» Exercise directions: Print the listing in its entirety and exactly, leaving out images.

» Study material:

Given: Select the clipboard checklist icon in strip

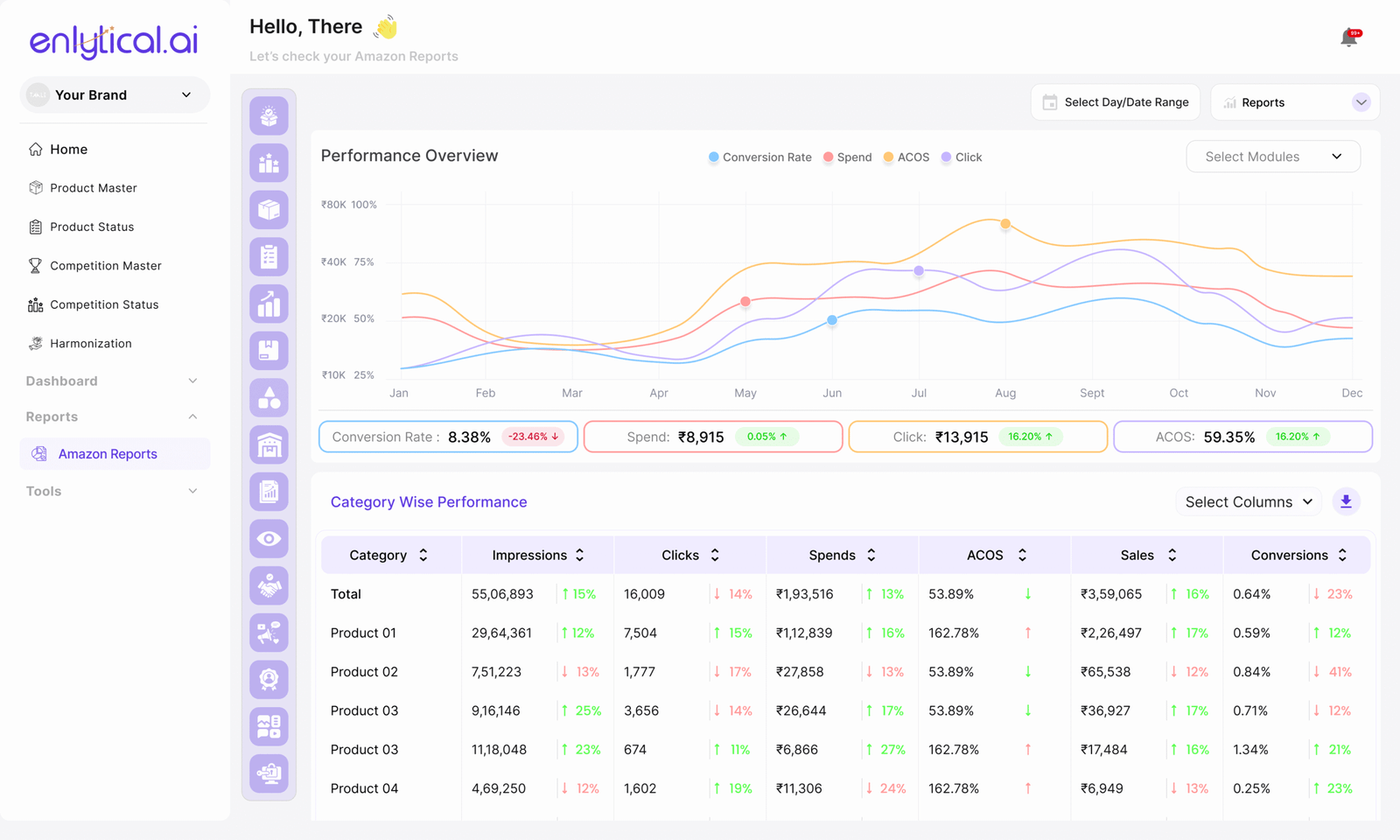Looking at the screenshot, I should point(269,257).
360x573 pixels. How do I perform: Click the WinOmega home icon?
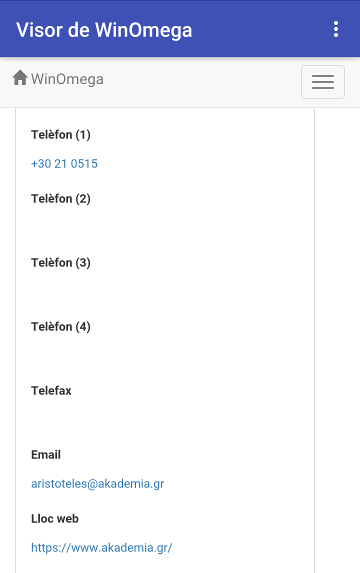[x=20, y=78]
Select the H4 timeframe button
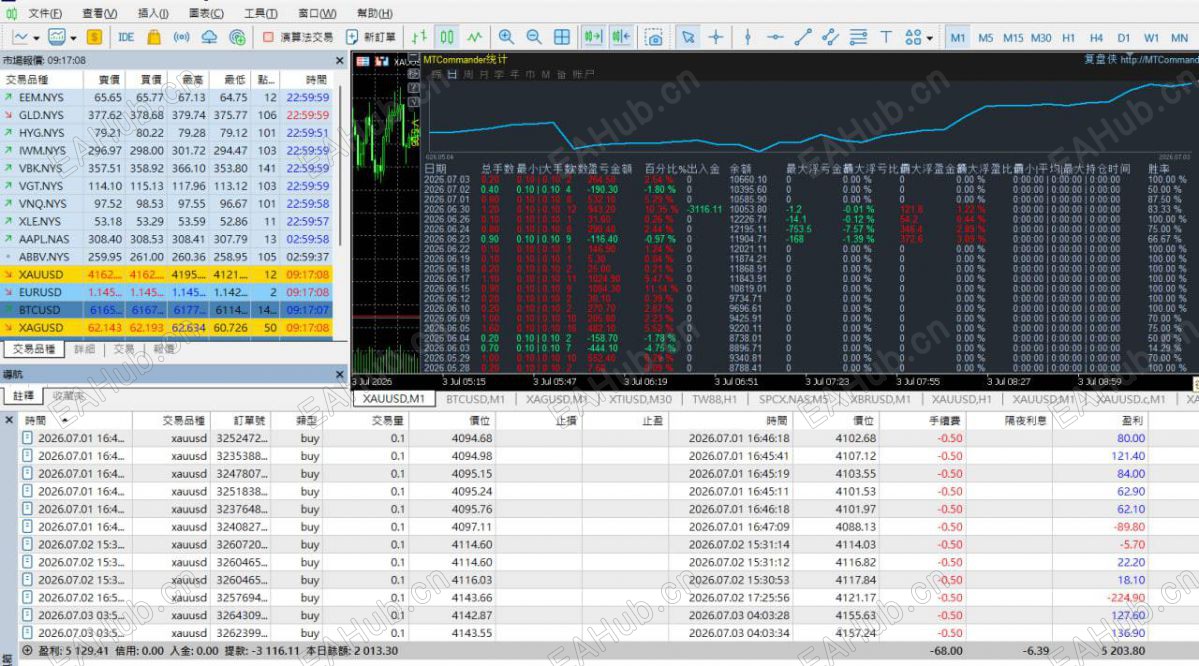This screenshot has height=666, width=1199. (x=1096, y=37)
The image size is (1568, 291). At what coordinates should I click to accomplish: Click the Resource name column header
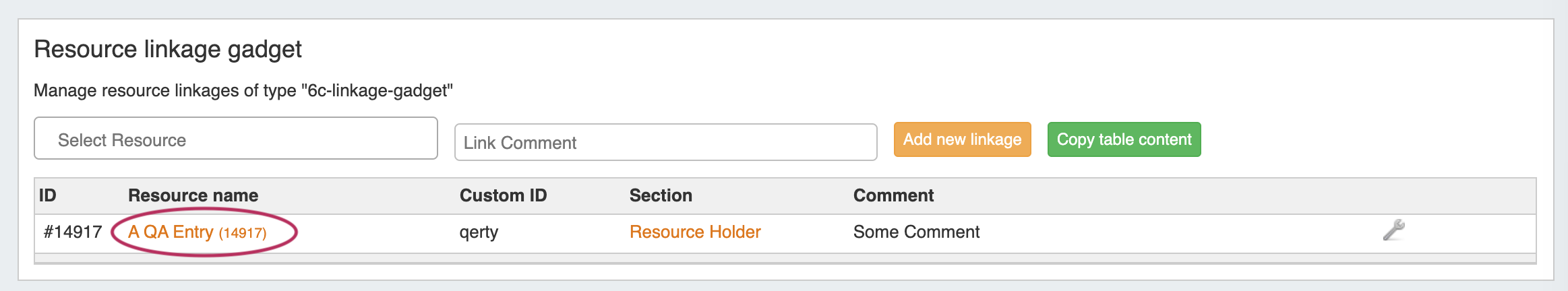coord(193,196)
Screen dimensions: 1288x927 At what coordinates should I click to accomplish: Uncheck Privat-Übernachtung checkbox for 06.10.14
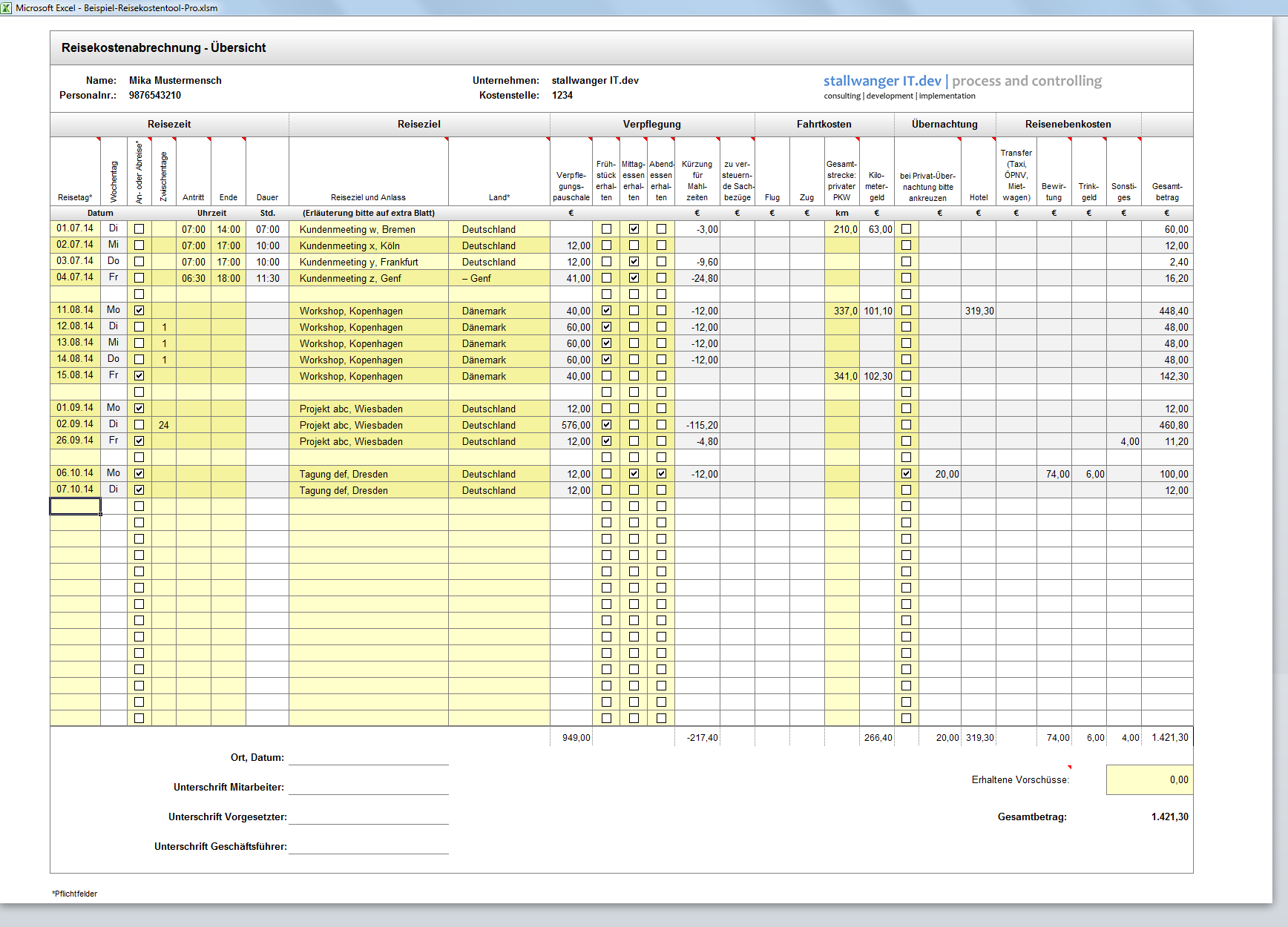click(906, 474)
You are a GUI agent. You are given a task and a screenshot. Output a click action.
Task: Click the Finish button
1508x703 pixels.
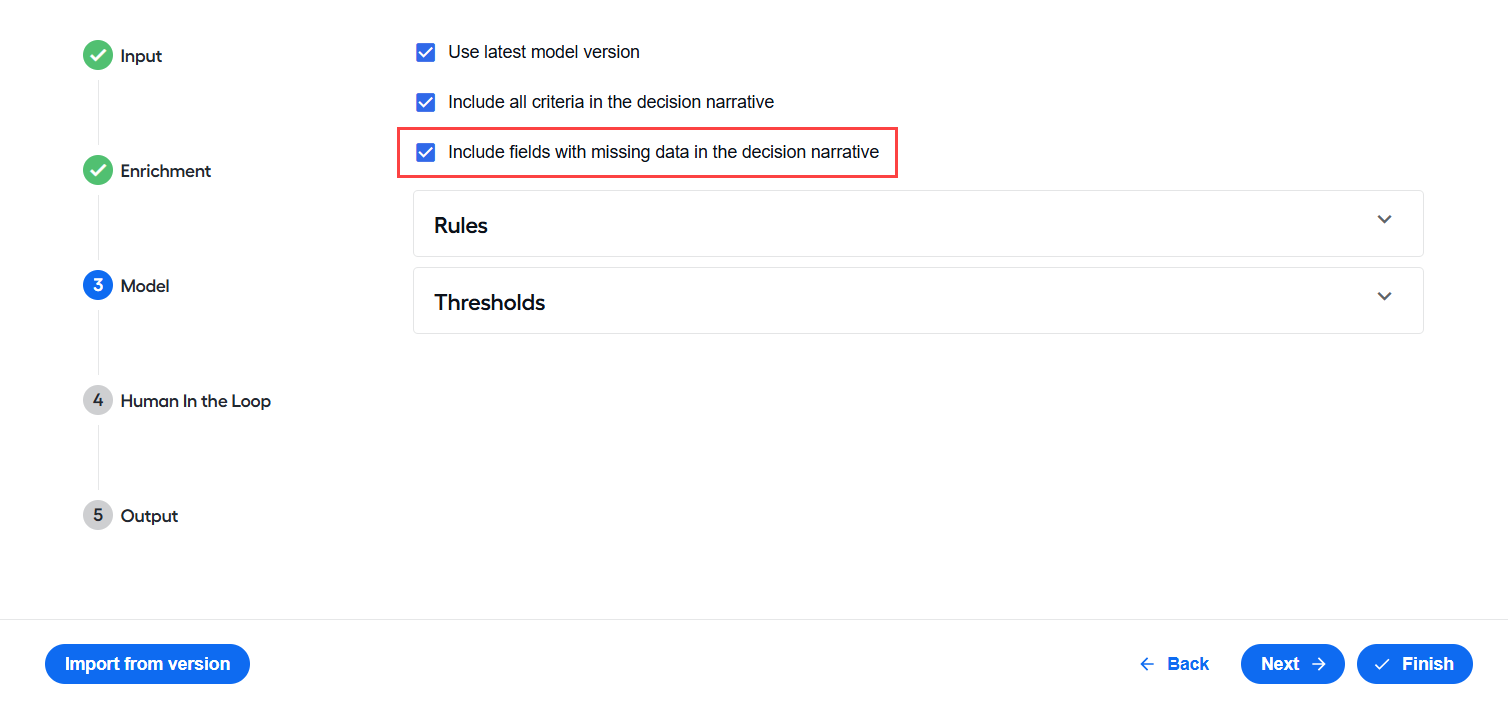coord(1415,664)
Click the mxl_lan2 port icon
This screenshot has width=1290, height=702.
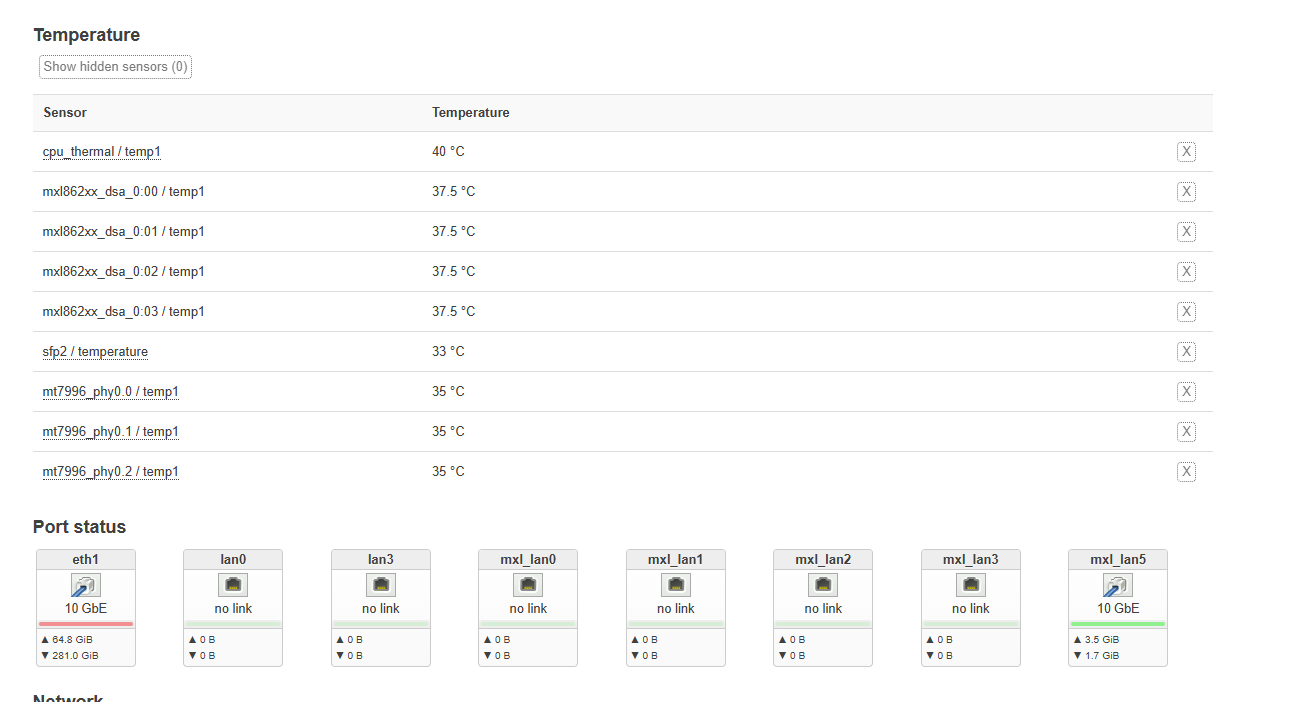pos(823,585)
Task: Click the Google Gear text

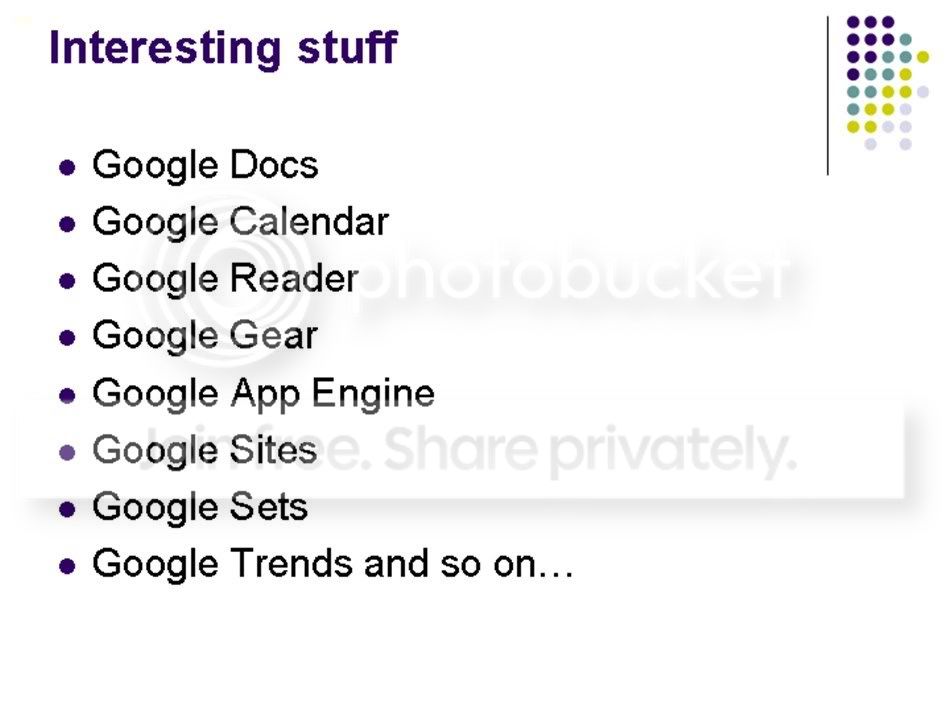Action: (205, 336)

» Task solution:
Given: Select the clipboard checklist icon in strip

Looking at the screenshot, I should point(269,257).
360x573 pixels. How do I perform: Click the WinOmega home icon?
[x=20, y=78]
Select the H4 timeframe button
This screenshot has height=666, width=1199. (x=1096, y=37)
The image size is (1568, 291). At what coordinates should I click to accomplish: Click the Resource name column header
coord(193,196)
Screen dimensions: 1288x927 At what coordinates should I click to accomplish: Uncheck Privat-Übernachtung checkbox for 06.10.14
click(906, 474)
You are a GUI agent. You are given a task and a screenshot. Output a click action.
Task: Click the Finish button
1508x703 pixels.
coord(1415,664)
Click the mxl_lan2 port icon
This screenshot has width=1290, height=702.
pos(823,585)
Task: Click the Google Gear text

Action: (205, 336)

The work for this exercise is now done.